When I approached them about his destruction, they outright laughed at me. I was shocked, to put it mildly. They expected me to destroy him from the moment that they assigned me to him. They wanted me to kill him from the moment that I met him. It had been a given that I killed this vampire.

Needless to say, I was furious. What did these shitheads know about what I thought? Yes, they raised me, fine, yes, they knew me better than I knew myself, especially her, but seriously? And what was with all of the bullshit feelings that were suddenly welling up within me? They were primal, foreign, unwanted. I hadn't felt something as strongly in my entire life as I did at that single second.

I watched the oil rigs pump up the black blood buried deep under the tissue of the dirt. The inky black blood that reminded me of the blackened promise I had to make myself, that I was to do this horrendous task, that I was to kill another soul.

When did it become so acceptable to murder, anyways?


"My old gentlemen felt that these words were very important too- 'Thou shalt' and 'Do thou.' And this was the gold from our mining: 'Thou mayest.' 'Thou mayest rule over sin.'...

Samuel said, "It's a fantastic story. And I've tried to follow and maybe I've missed somewhere. Why is this word so important?"

Lee's hand shook as he filled the delicate cups. ... "Don't you see?" he cried. "The American Standard translation orders men to triumph over sin, and you can call sin ignorance. The King James translation makes a promise in 'Thou shalt,' meaning that men will surely triumph over sin. But the Hebrew word, the word timshel- 'Thou mayest'- that gives a choice. It might be the most important word in the world. That says the way is open. That throws it right back on a man. For it 'Thou mayest'-it is also true that 'Thou mayest not.' Don't you see?"


And yet, the choice was there for me to decide. To kill or not to kill, that is the question.


"Yes, I see. I do see. But you do not believe this is divine law. Why do you feel its importance?"

"Ah!" said Lee. "I've wanted to tell you this for a long time. I even anticipated your questions and I'm well prepared. ... Now, there are many millions in their sects and churches who feel the order, 'Do thou,' and throw their weight into obedience. And there are millions more who feel predestination in 'Thou shalt.' Nothing they may do will interfere with what will be. But 'Thou mayest'! Why, that makes a man great, that gives him stature with the gods, for in his weakness and his filth and his murder of his brother he still has the great choice. He can choose his course and fight it though and win." Lee's voice was a chant of triumph.

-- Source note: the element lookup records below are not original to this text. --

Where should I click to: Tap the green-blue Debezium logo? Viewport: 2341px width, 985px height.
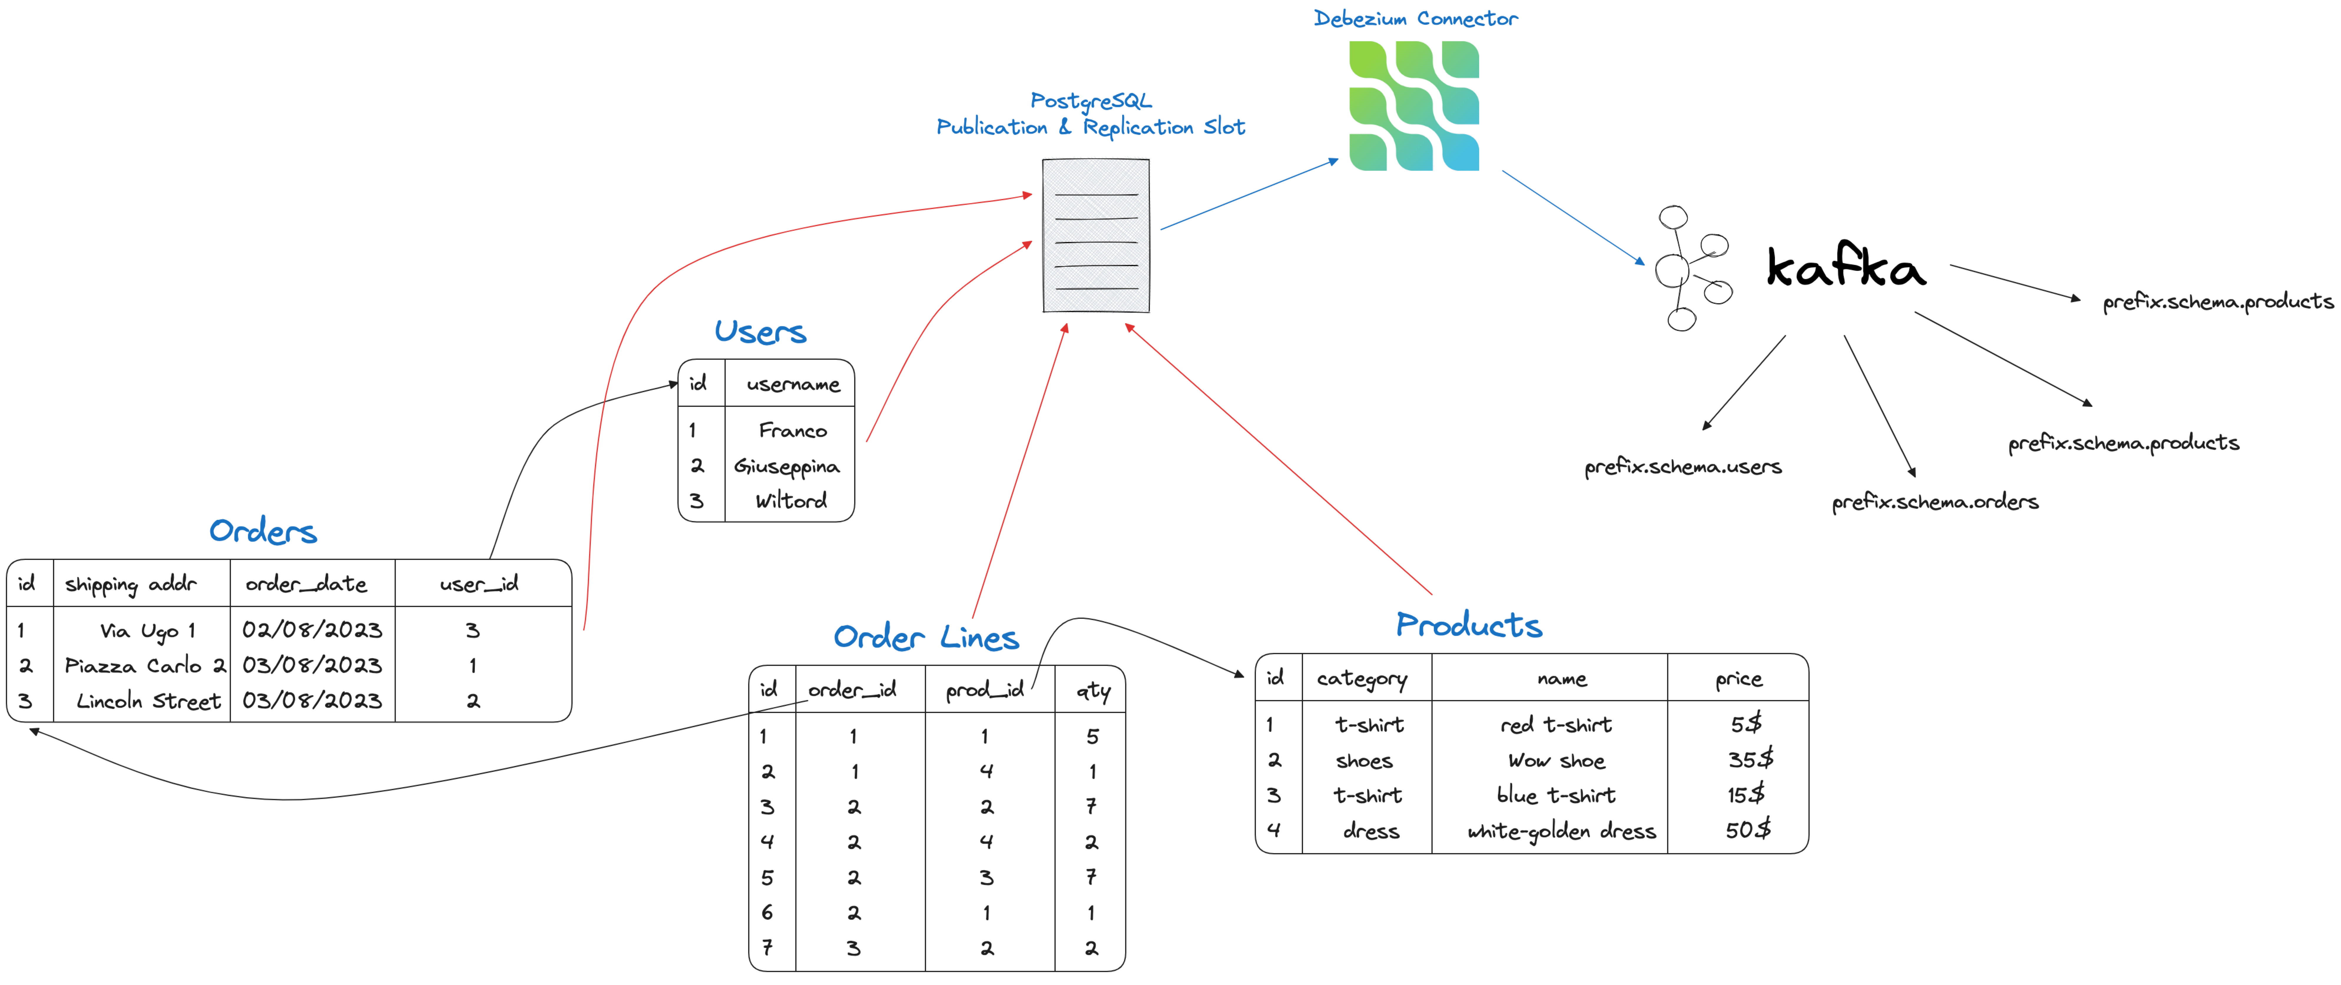[1414, 105]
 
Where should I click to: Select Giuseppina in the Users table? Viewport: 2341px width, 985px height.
[787, 466]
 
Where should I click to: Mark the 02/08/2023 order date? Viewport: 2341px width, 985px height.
[312, 630]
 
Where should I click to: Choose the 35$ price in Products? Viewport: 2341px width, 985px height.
[1749, 760]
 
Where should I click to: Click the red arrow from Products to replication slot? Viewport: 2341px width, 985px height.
[1277, 459]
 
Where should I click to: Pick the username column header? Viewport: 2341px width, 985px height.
[792, 384]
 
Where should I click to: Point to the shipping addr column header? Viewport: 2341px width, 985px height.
[131, 584]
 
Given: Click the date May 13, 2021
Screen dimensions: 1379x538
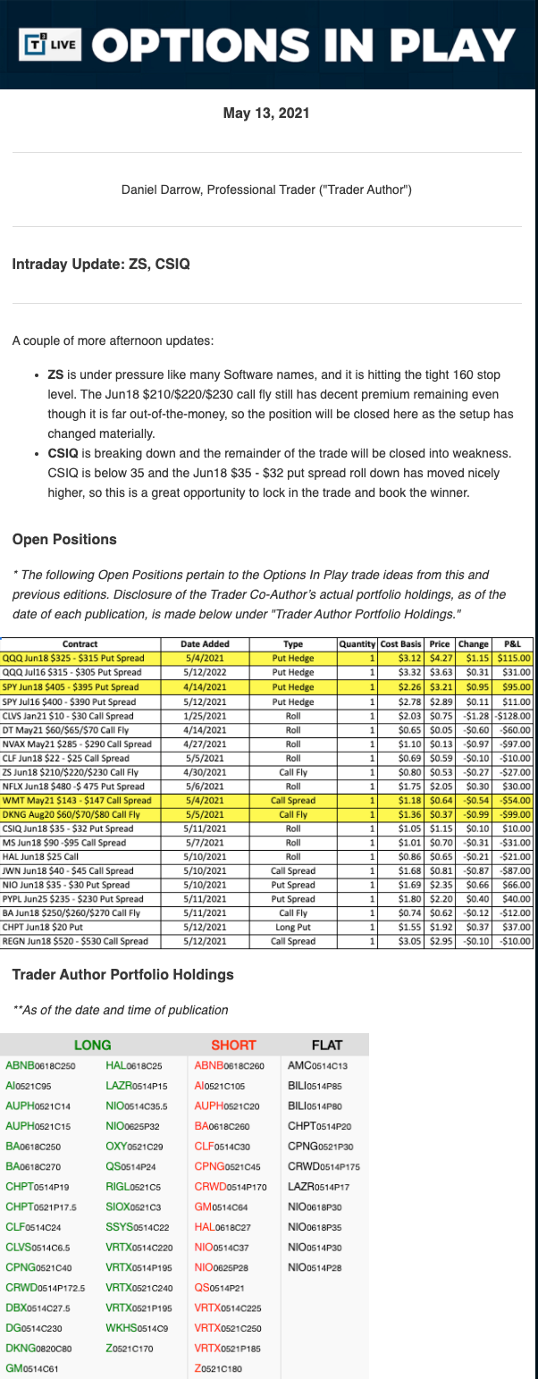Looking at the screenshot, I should (x=268, y=114).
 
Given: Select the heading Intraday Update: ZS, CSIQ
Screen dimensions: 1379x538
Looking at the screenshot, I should (x=101, y=265).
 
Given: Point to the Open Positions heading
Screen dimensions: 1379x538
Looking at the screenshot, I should (x=64, y=539).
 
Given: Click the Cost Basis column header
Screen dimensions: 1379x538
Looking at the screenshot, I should (x=399, y=643).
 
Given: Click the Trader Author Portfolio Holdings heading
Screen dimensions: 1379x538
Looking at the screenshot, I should (x=123, y=975).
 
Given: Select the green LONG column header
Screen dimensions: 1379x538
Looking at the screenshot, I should (x=91, y=1045).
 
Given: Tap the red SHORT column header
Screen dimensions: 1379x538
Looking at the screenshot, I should (x=233, y=1045).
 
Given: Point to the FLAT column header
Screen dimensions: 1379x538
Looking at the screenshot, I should (x=326, y=1045).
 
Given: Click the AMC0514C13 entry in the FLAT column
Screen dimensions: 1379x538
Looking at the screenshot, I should (x=316, y=1065).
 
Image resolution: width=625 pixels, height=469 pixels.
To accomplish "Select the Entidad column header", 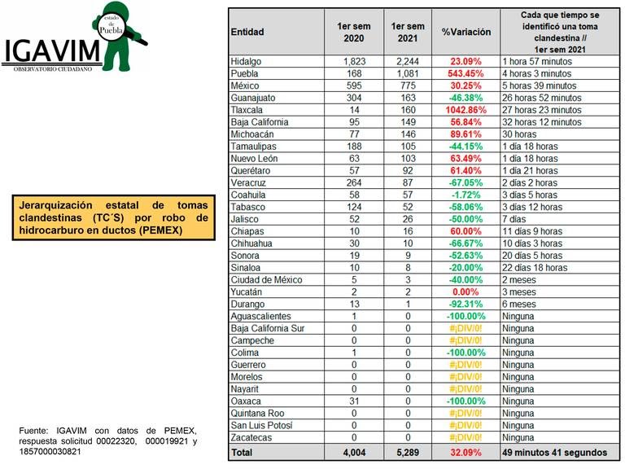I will click(x=247, y=32).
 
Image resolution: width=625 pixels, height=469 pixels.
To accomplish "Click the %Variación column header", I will click(x=466, y=32).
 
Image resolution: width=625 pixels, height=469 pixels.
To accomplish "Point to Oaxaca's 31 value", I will click(x=352, y=401).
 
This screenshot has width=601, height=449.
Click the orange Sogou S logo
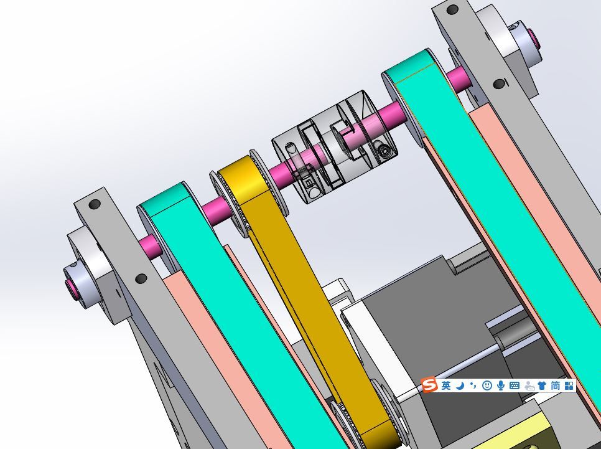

Adam said, "Do you believe that, Lee?"

"Yes, I do. Yes, I do. It is easy out of laziness, out of weakness, to throw oneself into the lap of deity, saying, 'I couldn't help it; the way was set.' But think of the glory of the choice! That makes a man a man. A cat has no choice, a bee must make honey. There's no godliness there."


But it was now my choice. I have ascended. I have become. I shall. I will. I did.


"...I take my two pipes in the afternoon, no more and no less, like the elders. And I feel that I am a man. And I feel that a man is a very important thing-maybe more important than a star. This is not theology. I have no bent toward gods. But I have a new love for that glittering instrument, the human soul. It is a lovely and unique thing in the universe. It is always attacked and never destroyed-because 'Thou mayest.' " -East of Eden, John Steinbeck


Some insight into the title is here as well. All of the italicized action belongs to John Steinbeck, from his rather amazingly written novel East of Eden.

Chapters for this will be much shorter unless my muse screams at me. Updates will also be much more sporadic.